• **Material shown**
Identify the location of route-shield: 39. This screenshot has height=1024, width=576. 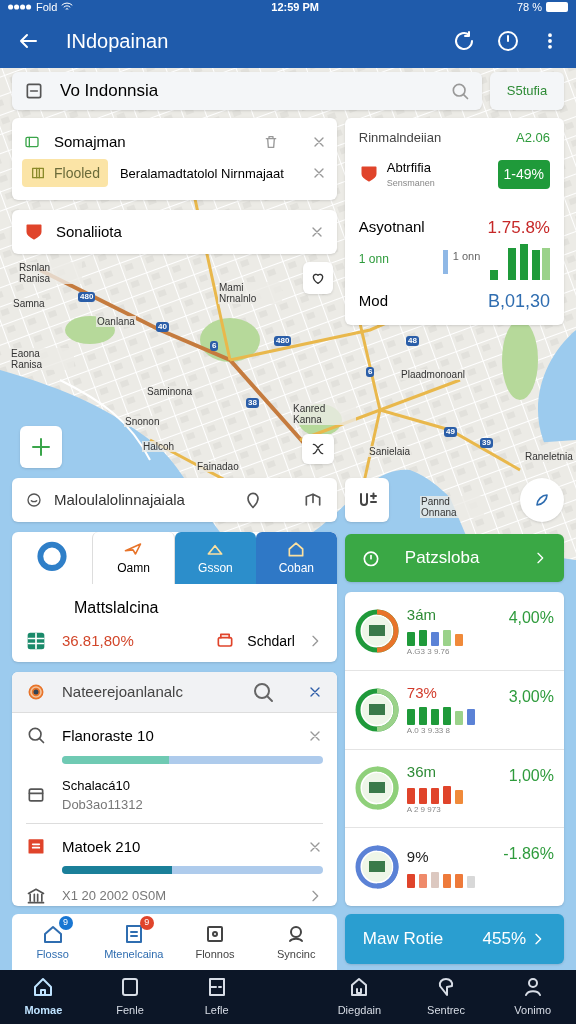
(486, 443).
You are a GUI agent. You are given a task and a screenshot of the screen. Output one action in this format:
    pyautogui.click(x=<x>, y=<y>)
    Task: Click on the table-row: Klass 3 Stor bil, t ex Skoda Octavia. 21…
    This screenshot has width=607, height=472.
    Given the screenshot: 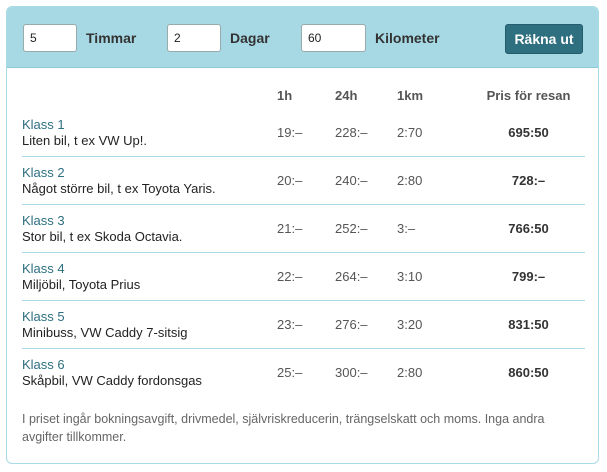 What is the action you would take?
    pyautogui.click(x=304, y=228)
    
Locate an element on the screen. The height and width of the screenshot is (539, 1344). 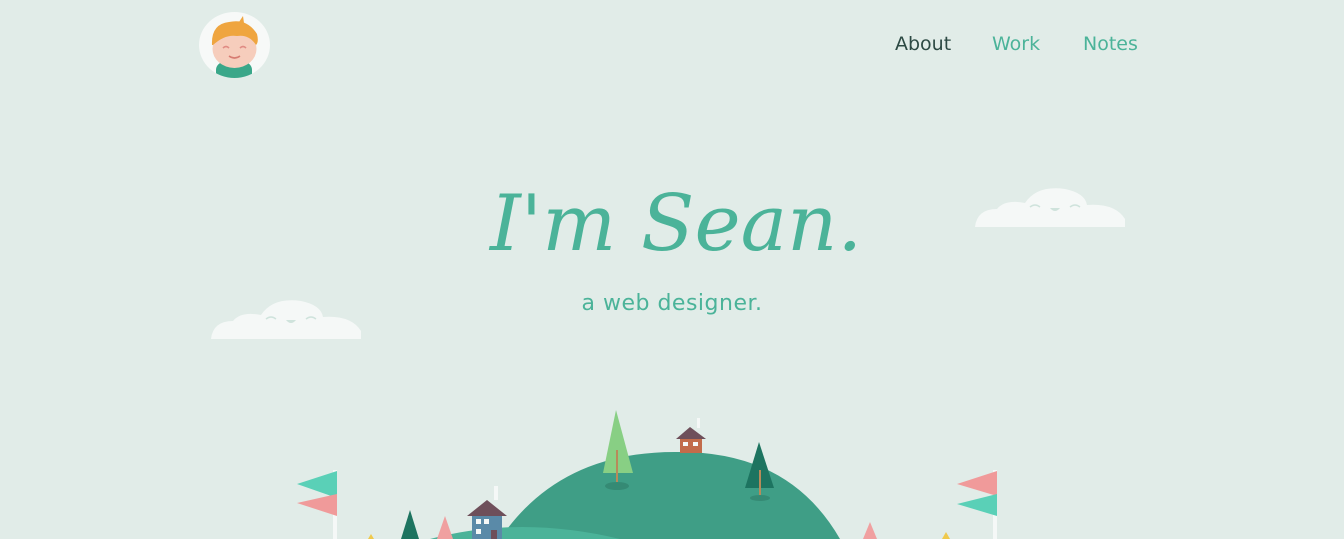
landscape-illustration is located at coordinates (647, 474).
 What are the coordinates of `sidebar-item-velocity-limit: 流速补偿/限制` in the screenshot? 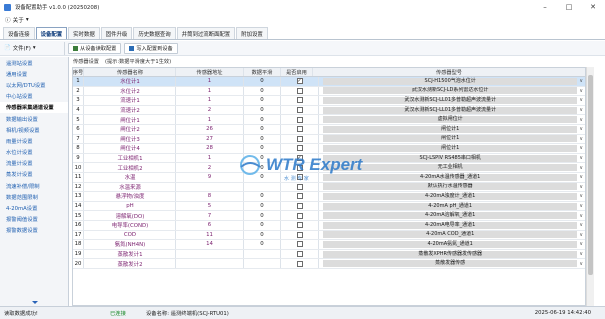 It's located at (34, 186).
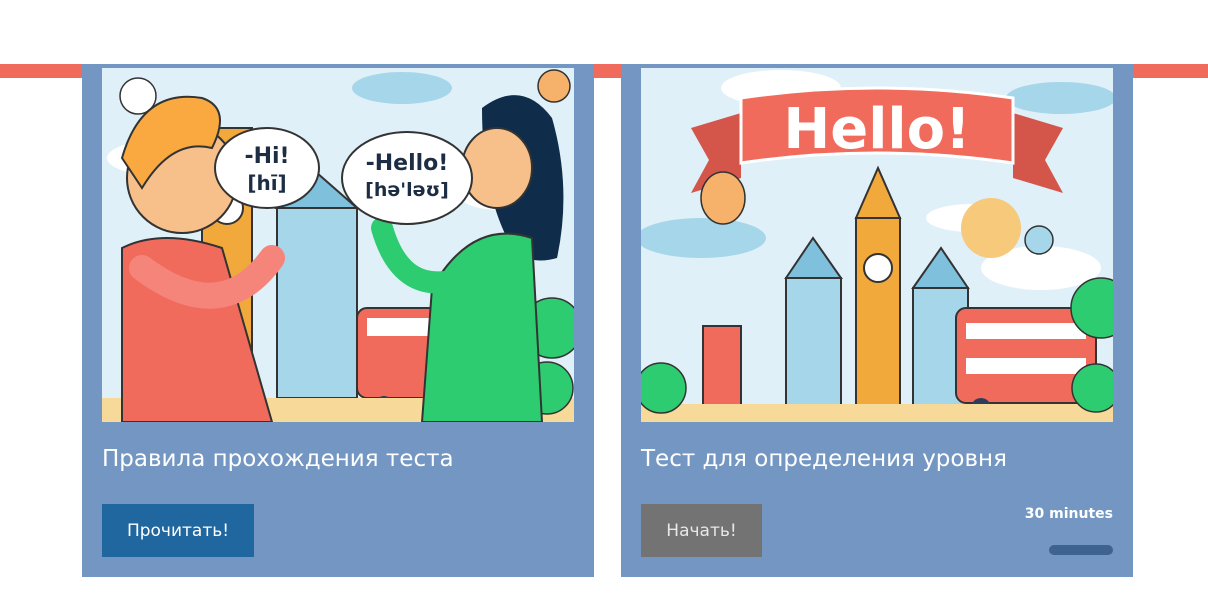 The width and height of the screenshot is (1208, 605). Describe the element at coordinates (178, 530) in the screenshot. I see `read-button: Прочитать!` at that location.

• **Aim of the task**
Copy everything from the start of the entries above down to the line containing "(486, 443).", both ends included. Leave the pictures out of your copy.

• **Written reply**
Identify the location of route-shield: 39. This screenshot has height=1024, width=576. 
(486, 443).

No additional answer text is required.